Single by Elevation Worship

from the album Hallelujah Here Below
- Released: August 17, 2018
- Recorded: March 2018
- Venue: Elevation Ballantyne, Charlotte, North Carolina, US
- Genre: Contemporary worship music;
- Length: 6:45
- Label: Elevation Worship Records;
- Songwriters: Chris Brown; Steven Furtick; Amy Corbett;
- Producers: Chris Brown; Aaron Robertson;

Elevation Worship singles chronology
| "Won't Stop Now" (2018) | "Here Again" (2018) | "Echo" (2018) |

Music videos
- "Here Again" (Live) on YouTube
- "Here Again" (YouTube Exclusive) on YouTube
- "Here Again" (Paradoxology) on YouTube

= Here Again (song) =

"Here Again" is a song performed by American contemporary worship band Elevation Worship released as the second single from their eleventh live album, Hallelujah Here Below (2018), on August 17, 2018. The song was written by Amy Corbett, Chris Brown and Steven Furtick.
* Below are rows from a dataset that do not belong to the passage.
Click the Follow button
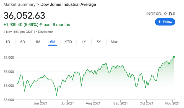point(165,22)
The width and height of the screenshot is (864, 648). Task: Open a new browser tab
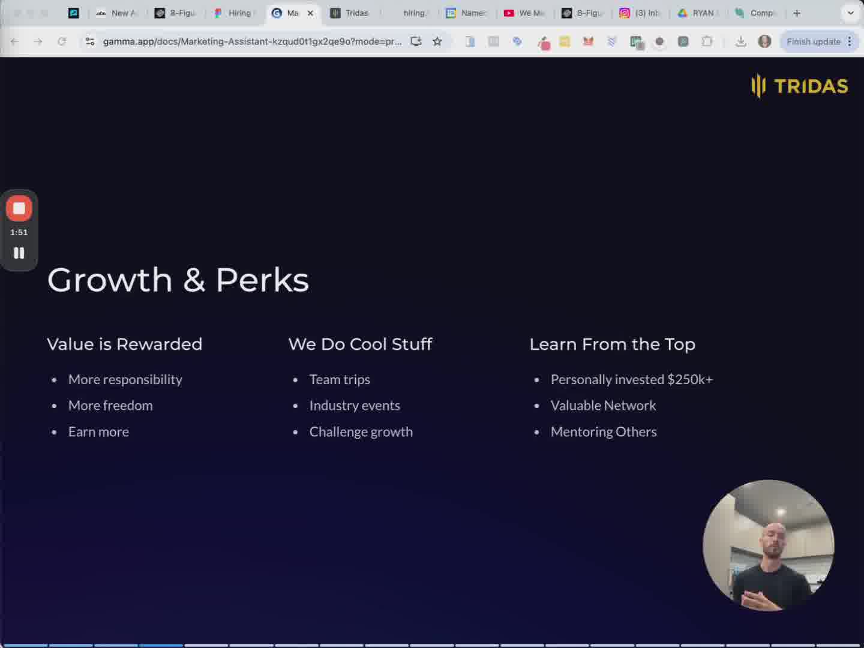(x=797, y=13)
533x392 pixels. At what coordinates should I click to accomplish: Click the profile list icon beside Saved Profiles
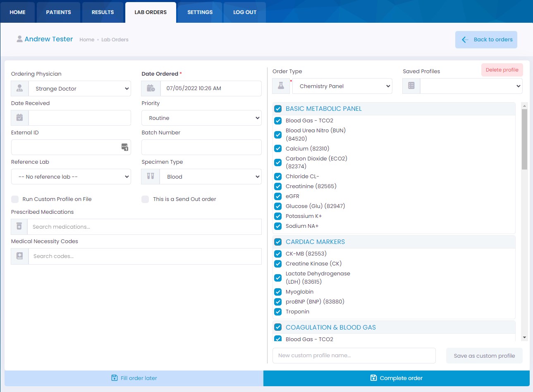coord(411,86)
Chris Brown and Aaron Robertson handled the production of the single.

==Background==
"Here Again" was released by Elevation Worship as the second single from the album Hallelujah Here Below in anticipation of its release, which was slated for September 28, 2018. The song was recorded in March 2018 at Elevation Ballantyne in Charlotte, North Carolina.

On February 1, 2019, a Spanish rendition of the song, titled "Encuéntrame Otra Vez (Here Again)" was released by Elevation Worship. On April 12, 2019, a revamped version of "Here Again" was released on Elevation Worship's album Paradoxology (2019), a collection of revamped songs initially released on Hallelujah Here Below.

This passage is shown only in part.